• EXTRAIT:
■ ■ ■ ■ ■ ■ ■

Je lui ai pardonné car je sais qu’il a toujours pensé agir pour mon bien mais l’aimer, jamais, jamais je ne le pourrai. J’essaie juste de ne pas le détester, de le supporter pacifiquement, d’arracher de ma gorge quelques mots de convenance, d’intérêt poli pour sa santé, ses affaires –en déroute- lorsqu’il décroche, par malheur, aux appels que je destine à ma mère.
Ne pas lui faire (trop) de mal par ma distance irréversible, notre impossible rapprochement qu’il continue sans doute d’espérer, avec une foi déclinante vraisemblablement, au fil des années qui passent et de mes absences obstinées les 24 et 25 décembre.

■ ■ ■ ■ ■ ■ ■

• DONNÉES BRUTES:
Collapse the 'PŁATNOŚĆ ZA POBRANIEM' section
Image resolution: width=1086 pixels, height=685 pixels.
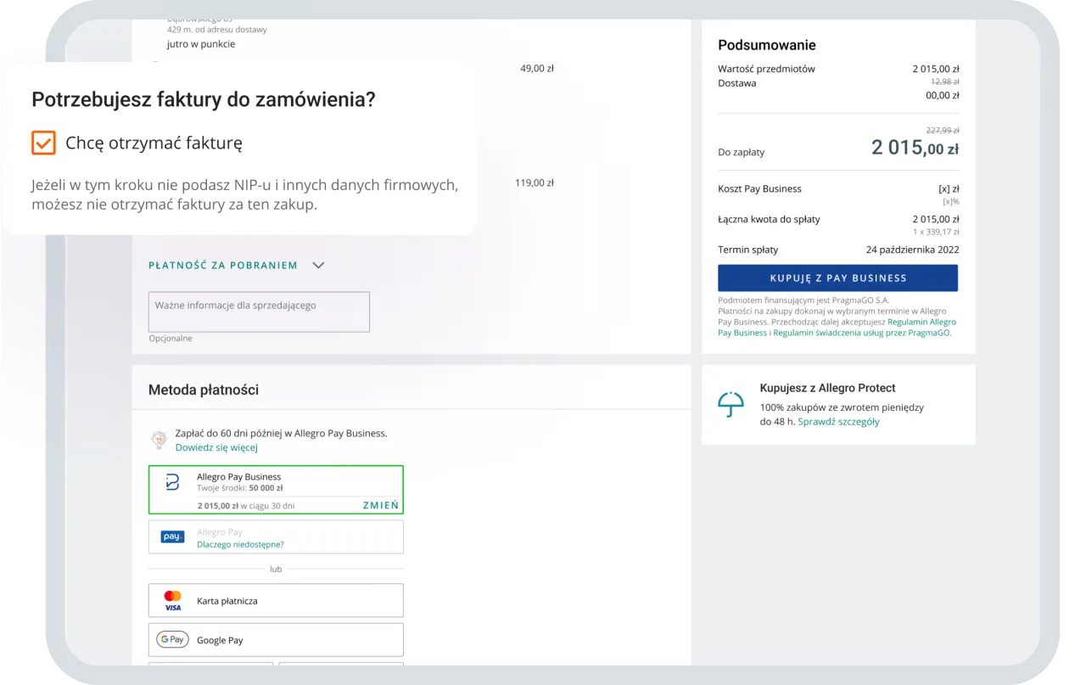[x=318, y=265]
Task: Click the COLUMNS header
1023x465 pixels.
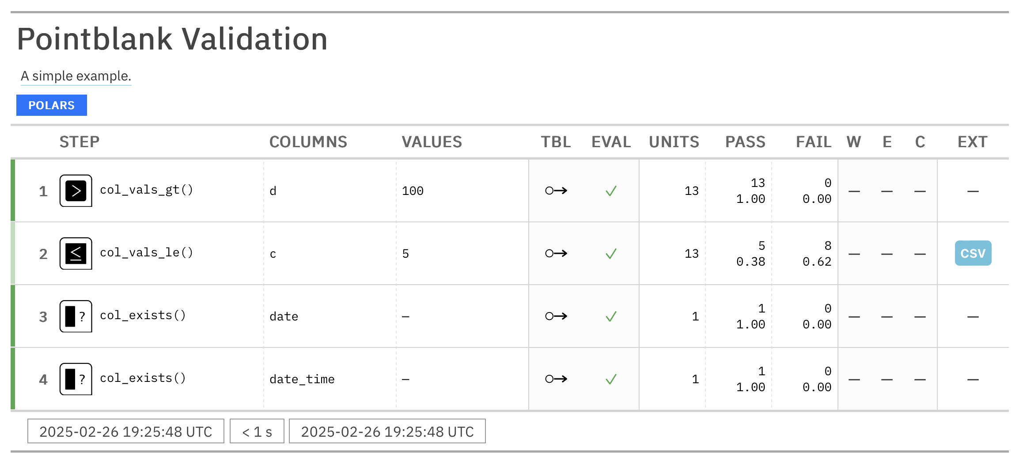Action: point(308,142)
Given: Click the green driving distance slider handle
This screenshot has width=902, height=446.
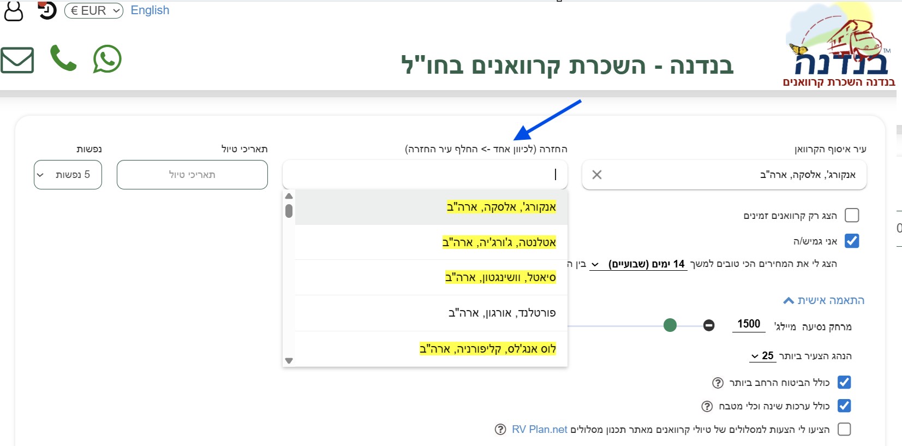Looking at the screenshot, I should pos(670,325).
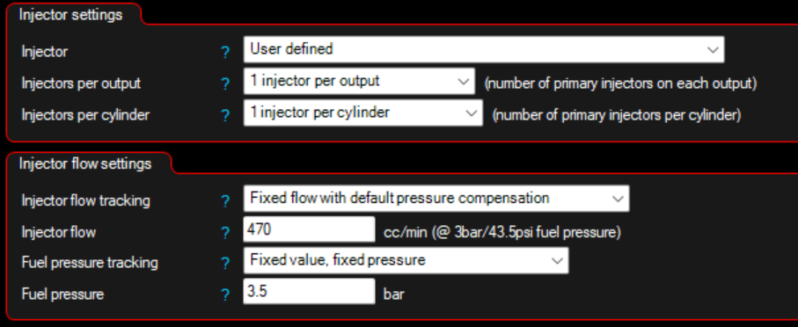This screenshot has height=327, width=798.
Task: Click the Fuel pressure help icon
Action: click(x=225, y=294)
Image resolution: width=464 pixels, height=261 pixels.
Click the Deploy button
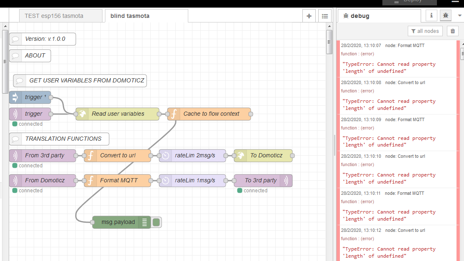pyautogui.click(x=409, y=2)
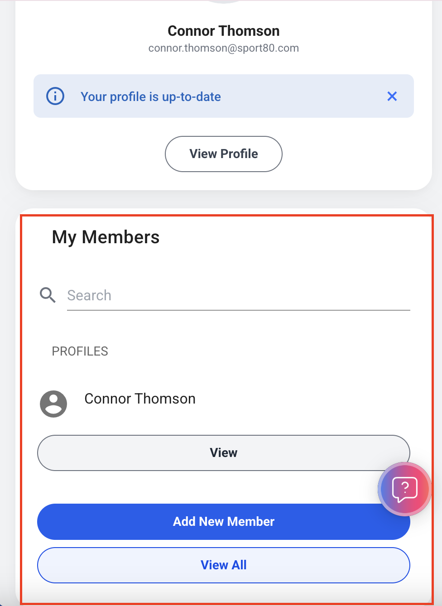The width and height of the screenshot is (442, 606).
Task: Click the My Members section heading
Action: [x=106, y=237]
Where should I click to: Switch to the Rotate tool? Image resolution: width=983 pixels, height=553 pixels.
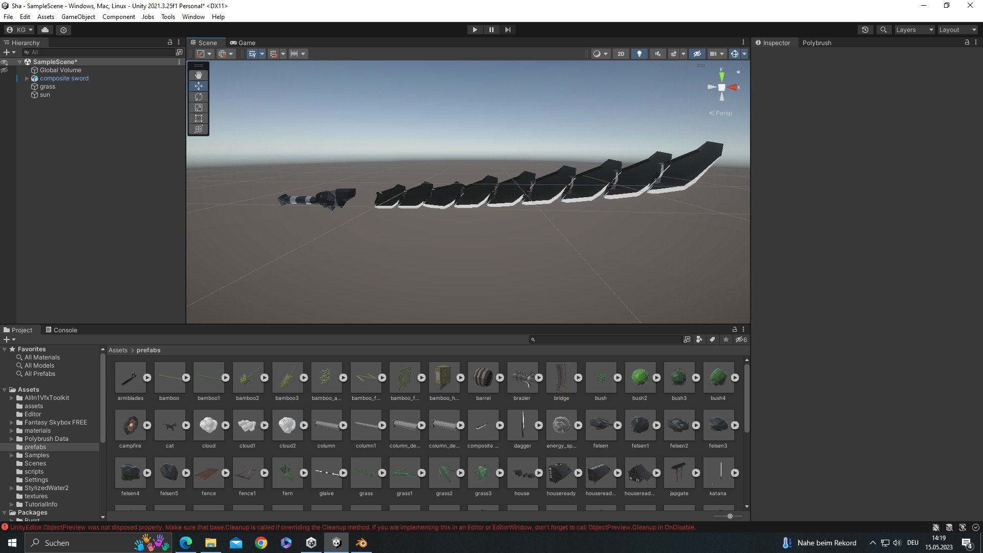pyautogui.click(x=199, y=97)
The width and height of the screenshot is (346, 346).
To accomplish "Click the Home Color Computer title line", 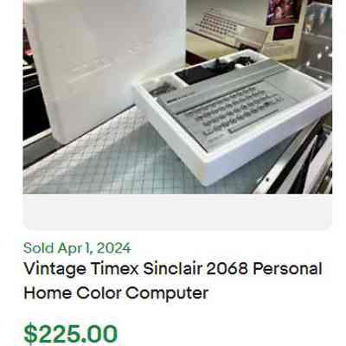I will (x=116, y=293).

■ ■ ■ ■ ■ ■ ■

• EXERCICES:
(a) Recopiez fidèlement, dans l'extrait, le passage allant de « Ne pas lui faire » jusqu'à « et 25 décembre. ».
(b) Résumez l'extrait en deux phrases.
Répondez uniquement d'après l'extrait, sans recourir aux entrées.

• CORRIGÉ:
(a)
Ne pas lui faire (trop) de mal par ma distance irréversible, notre impossible rapprochement qu’il continue sans doute d’espérer, avec une foi déclinante vraisemblablement, au fil des années qui passent et de mes absences obstinées les 24 et 25 décembre.

(b) La personne qui parle lui a pardonné, sachant qu'il a toujours pensé agir pour son bien, mais elle ne pourra jamais l'aimer. Elle essaie seulement de ne pas le détester, de le supporter et de ne pas trop le blesser par sa distance, alors qu'il espère sans doute encore, avec une foi déclinante, un rapprochement impossible malgré ses absences obstinées les 24 et 25 décembre.